Since \(u^{(l-1)}(t)\geq 0\), from the last inequality we find

\[ u^{(l-1)}(t) = u^{(l-1)}(t_0) + \int_{t_0}^{t}u^{(l)}(\tau)\,d\tau \geq \int_{t_0}^{t}(\tau-t_0)^{m-l-1}u^{(m-1)}(2^{m-l-1}\tau)\,d\tau \geq \]

\[ \geq \frac{(t-t_0)^{m-l}}{m-l} u^{(m-1)}(2^{m-l-1}t). \]

Hence, after \((l-1)\)-fold integration, the required inequality (9) is obtained. The lemma is proved.

* Clearly, equation (1) has singular solutions only in the case when the conditions for uniqueness of the solution of the Cauchy problem are violated.

Lemma 2. If \(u(t)\) is an absolutely continuous, constant-sign function together with its derivatives up to order \((m-1)\) inclusive on the interval \((t_0,\infty)\), and

\[ u^{(m)}(t)u(t)\geqslant 0, \tag{11} \]

then either

\[ u^{(k)}(t)u(t)\geqslant 0\quad (k=0,1,\ldots,m), \tag{12} \]

or there exists a number \(l\) of the same parity as \(m\), \(0\leq l\leq m-2\), such that

\[ u^{(k)}(t)u(t)\geqslant 0\quad (k=0,1,\ldots,l),\quad (-1)^{m+k}u^{(k)}(t)u(t)\geqslant 0 \]

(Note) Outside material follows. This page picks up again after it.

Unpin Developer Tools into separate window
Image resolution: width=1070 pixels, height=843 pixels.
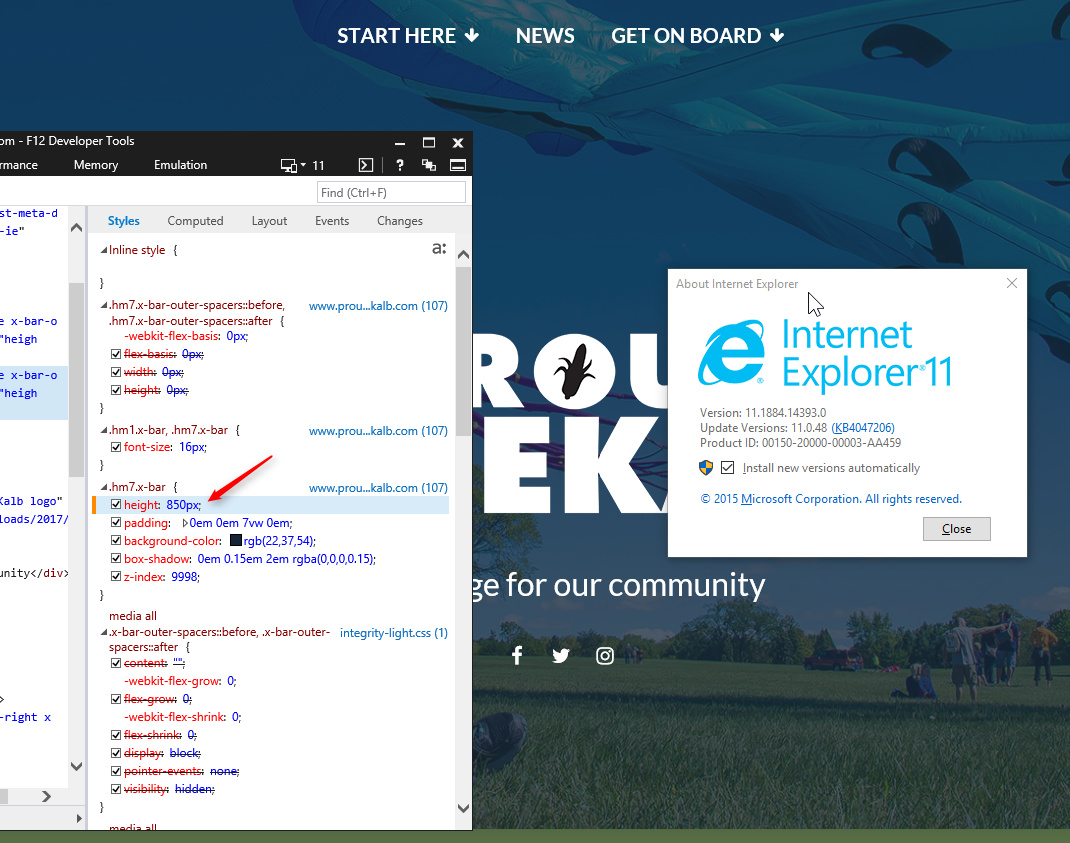pos(428,165)
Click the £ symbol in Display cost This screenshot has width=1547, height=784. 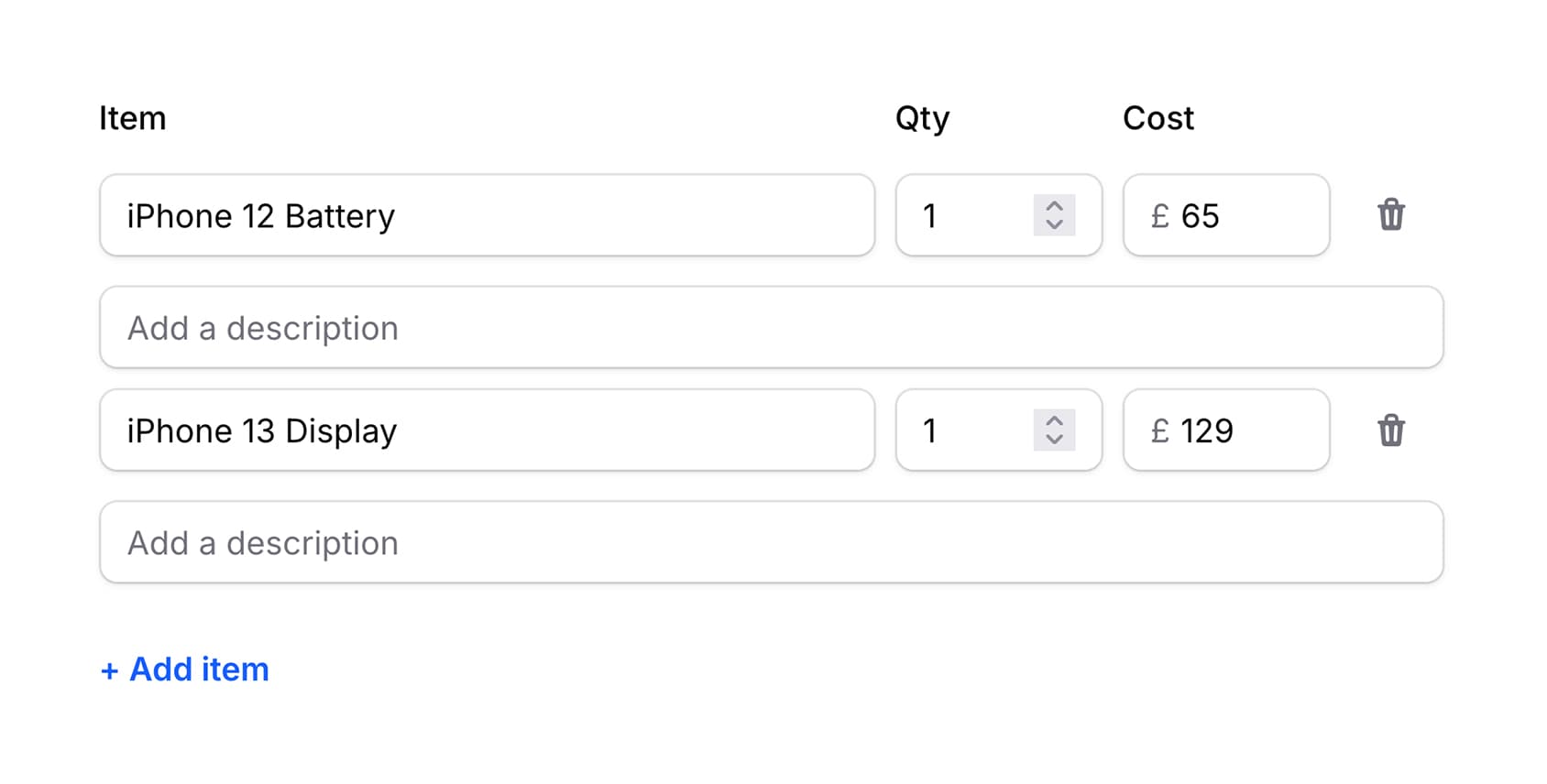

\[ (k=l+1,\ldots,m) \tag{13} \]

and inequality (9) is satisfied.

Proof. Two cases are possible: either \(u^{(m-1)}(t)u(t)\geqslant 0\), or \(u^{(m-1)}(t)u(t)\leqslant 0\). If the first of these holds, then by virtue of (11) it is easy to conclude that (12) holds; while if \(u^{(m-1)}(t)u(t)\leqslant 0\), then by Lemma 1 there exists a number \(l\), \(0\leq l\leq m-2\), of parity opposite to that of \(m-1\), for which (13) is satisfied and

\[ |u(t)|\geq \frac{(t-t_0)^{m-2}}{(m-2)\ldots(m-l-1)} \left|u^{(m-2)}\left(2^{m-l-2}t\right)\right|. \]

Hence, taking into account that

\[ \left|u^{(m-2)}(t)\right|\geq t\left|u^{(m-1)}(2t)\right|, \]

inequality (9) is obtained immediately.

Lemma 3. Let \(u(t)\) be a solution of the differential equation

\[ \frac{d^m u}{dt^m}+f_1(t,u)=0, \tag{14} \]

defined on the interval \((0,t_0)\), and let \(v(t)\) be a nonnegative solution on the same interval of the differential equation

\[ \frac{d^m v}{dt^m}+f_2(t,v)=0. \tag{15} \]

If

\[ (-1)^{m-1}\bigl[f_1(t,x_1)-f_2(t,x_2)\bigr]>0 \quad\text{for }0\leq t\leq t_0,\ x_1\geq x_2\geq 0 \tag{16} \]

and

\[ (-1)^k\bigl[u^{(k)}(t_0)-v^{(k)}(t_0)\bigr]>0 \quad (k=0,1,\ldots,m-1), \tag{17} \]

then for \(0\leq t\leq t_0\) we shall have

\[ (-1)^k\bigl[u^{(k)}(t)-v^{(k)}(t)\bigr]>0 \quad (k=0,1,\ldots,m-1). \tag{18} \]

Proof. By virtue of (14) and (15) we have

\[ (-1)^k\bigl[u^{(k)}(t)-v^{(k)}(t)\bigr] = \sum_{i=k}^{m-1}(-1)^i \bigl[u^{(i)}(t_0)-v^{(i)}(t_0)\bigr] \frac{(t_0-t)^{i-k}}{(i-k)!} + \]

\[ + \frac{(-1)^{m-1}}{(m-k-1)!} \int_t^{t_0} (\tau-t)^{m-k-1} \bigl[f_1(\tau,u(\tau))-f_2(\tau,v(\tau))\bigr]\,d\tau \]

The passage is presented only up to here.